Pellet mills conventionally employ a die ring in which individual ingredients or mixtures (feed material) are agglomerated by compaction in a die cavity defined by an annular die ring and rollers within the die cavity. The compaction causes the feed material to be extruded through openings in the die ring to form pellets which are discharged as the final product from the pellet mill. Rotating die rings are common, although stationary dies ring may be used. For example, see U.S. patent application Ser. No. 09/192,436, filed Nov. 16, 1998.
In certain applications, particularly for pelletizing a variety of different feeds, it is necessary to change the die ring. For example, the die ring may be changed two or three times a day for different production runs. Typically, each die ring has a die flange which bears against and is clamped to a mounting or quill flange formed on a frame of the pellet mill. The mounting and die flanges are jointly rotatable or stationary, depending upon whether the die ring is rotatable or stationary. Clamps comprising circumferentially extending ring segments each having a generally C-shaped cross-section with radially extending wedge-type flanges are typically joined to the mounting flange by bolts to maintain the die ring flange and mounting flange secured to one another. The clamping force is maintained by torquing down the bolts securing the clamp segments to the mounting and die flanges. Typically, the segments are bolted to the flange using three circumferentially spaced bolts.

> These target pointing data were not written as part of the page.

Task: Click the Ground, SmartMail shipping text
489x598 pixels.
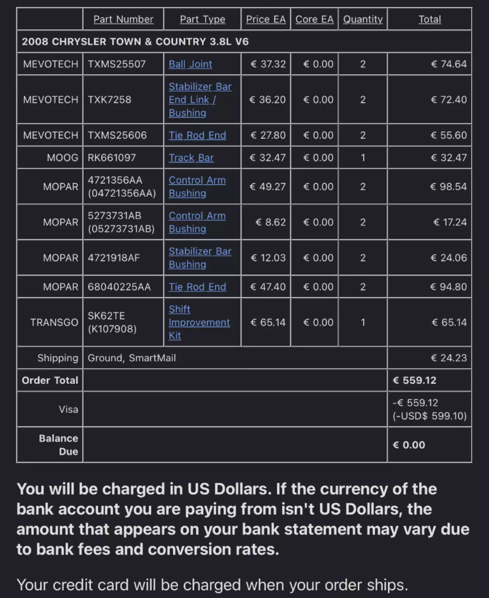Action: tap(132, 358)
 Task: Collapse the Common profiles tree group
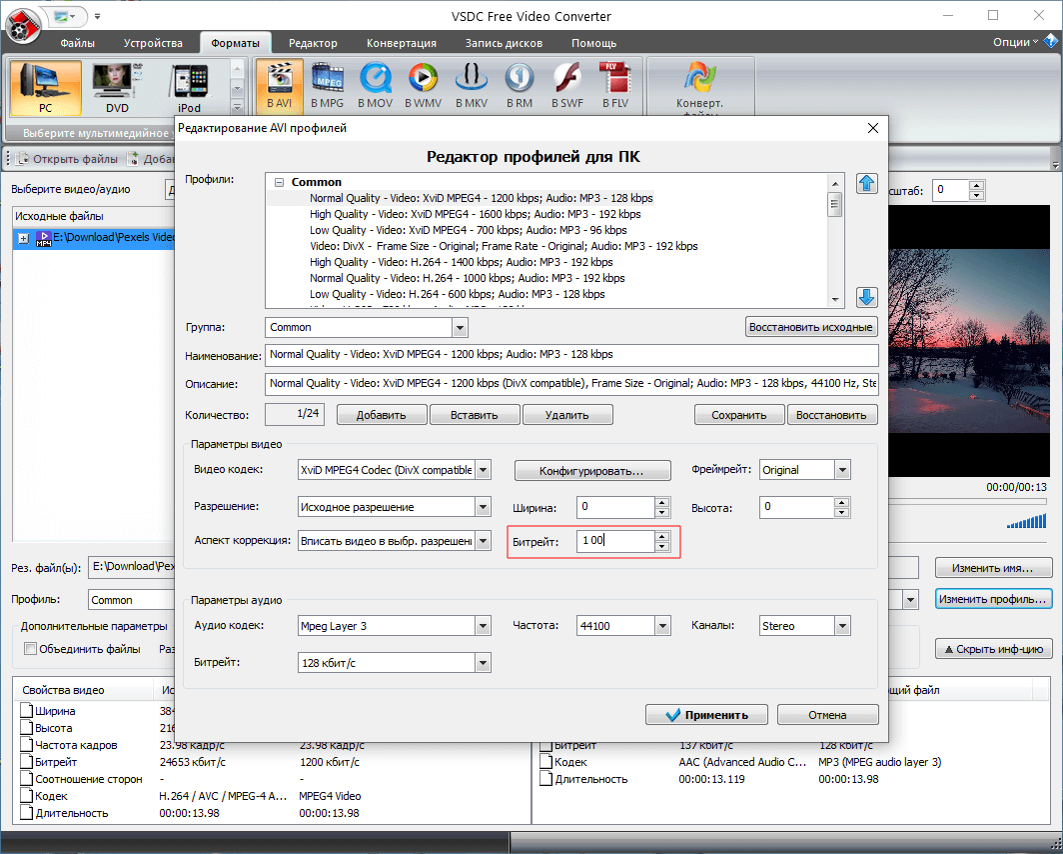coord(279,183)
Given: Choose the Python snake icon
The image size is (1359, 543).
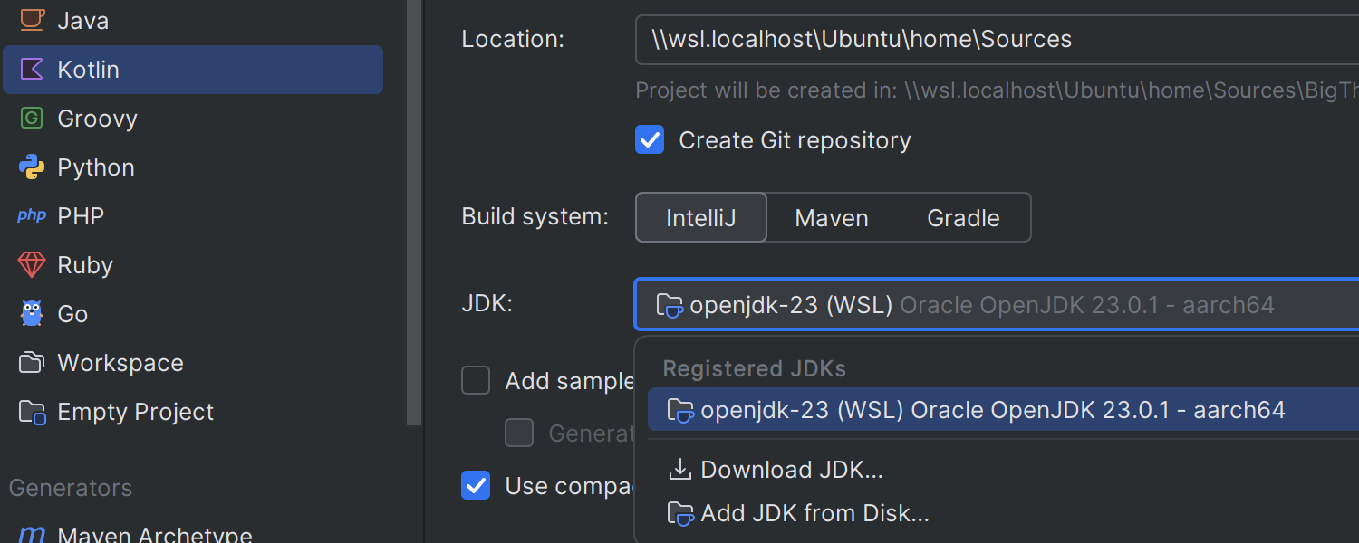Looking at the screenshot, I should coord(32,167).
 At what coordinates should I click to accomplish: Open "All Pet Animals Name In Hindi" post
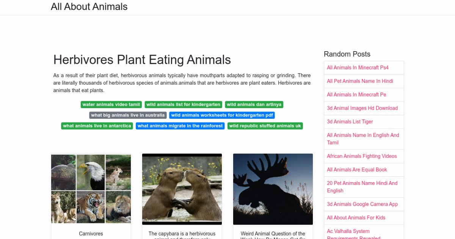[x=360, y=81]
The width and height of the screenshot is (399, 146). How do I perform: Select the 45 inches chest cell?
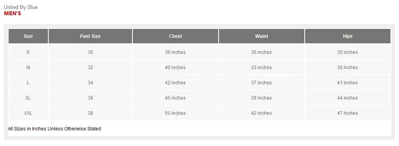[175, 98]
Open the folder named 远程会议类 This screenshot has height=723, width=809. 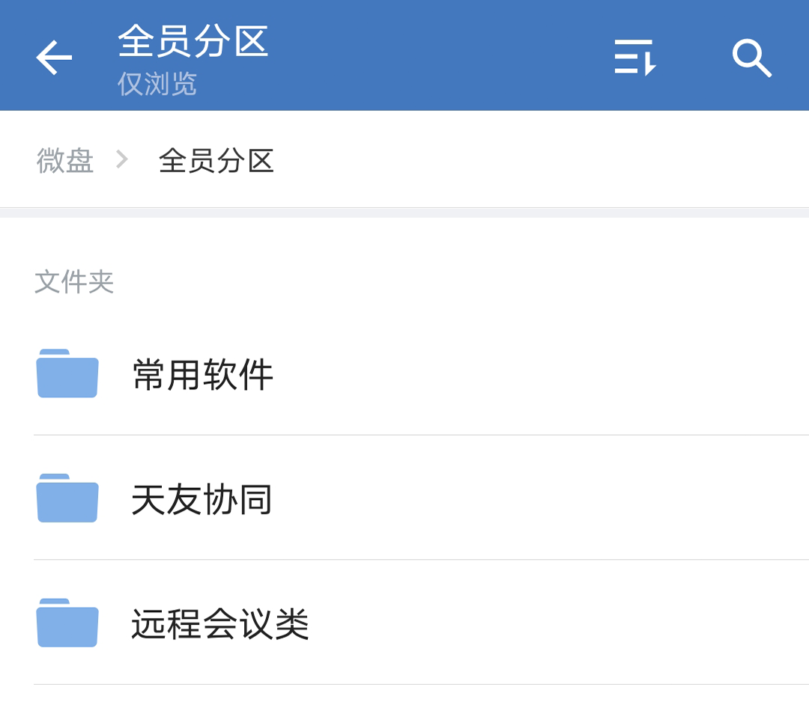[x=220, y=623]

While this type of clamp has proved reliable for clamping the die and mounting flanges together, certain problems have arisen. For example, when changing die rings, considerable time is required to remove each fastener and to handle each clamp segment. It will be appreciated that each clamp segment must be completely removed from the pellet mill to release the die ring. This, in turn, causes further problems. As the dies are increased in size, the die clamp segments become heavier and more difficult to safely handle. Moreover, improper torquing of the clamps sometimes causes non-uniform circumferential distribution of clamping forces about the flanges, leading to failure. Also, as the dies increase in diameter to handle greater loadings, the size and number of clamps increase which in turn increases the die changing time.

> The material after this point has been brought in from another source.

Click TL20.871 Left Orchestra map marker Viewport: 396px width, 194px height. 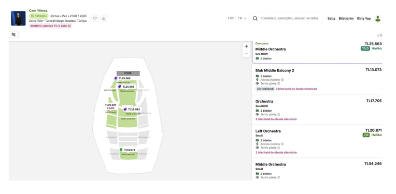click(x=111, y=105)

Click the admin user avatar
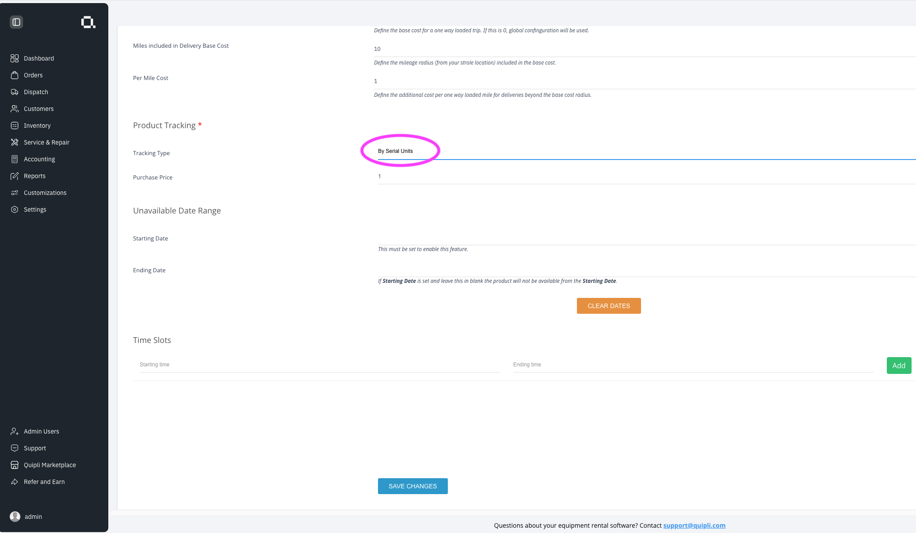pos(15,517)
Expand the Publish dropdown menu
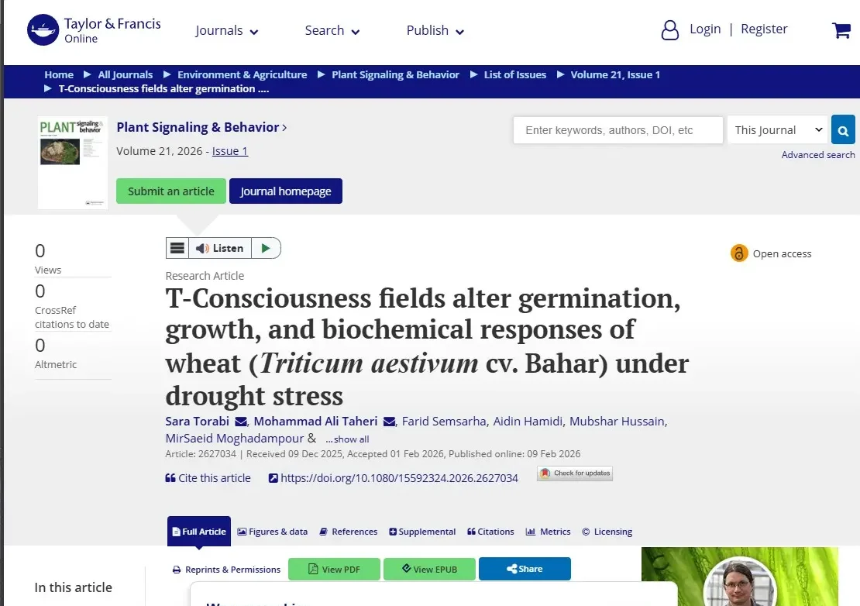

An Acme fastener was developed to decrease the handling time. However, only one such fastener could be used per clamp due to its radial position about the die. Each such Acme fastener included an externally threaded sleeve, a bolt passing through the sleeve threaded to the mounting flange, and a lock nut internally threaded to the sleeve and secured against axial movement relative to the clamp. This Acme fastener, however, proved inadequate and failures occurred. Accordingly, there has developed a need for an improved die clamp for releasably securing an annular die ring to the mounting flange of the pellet mill.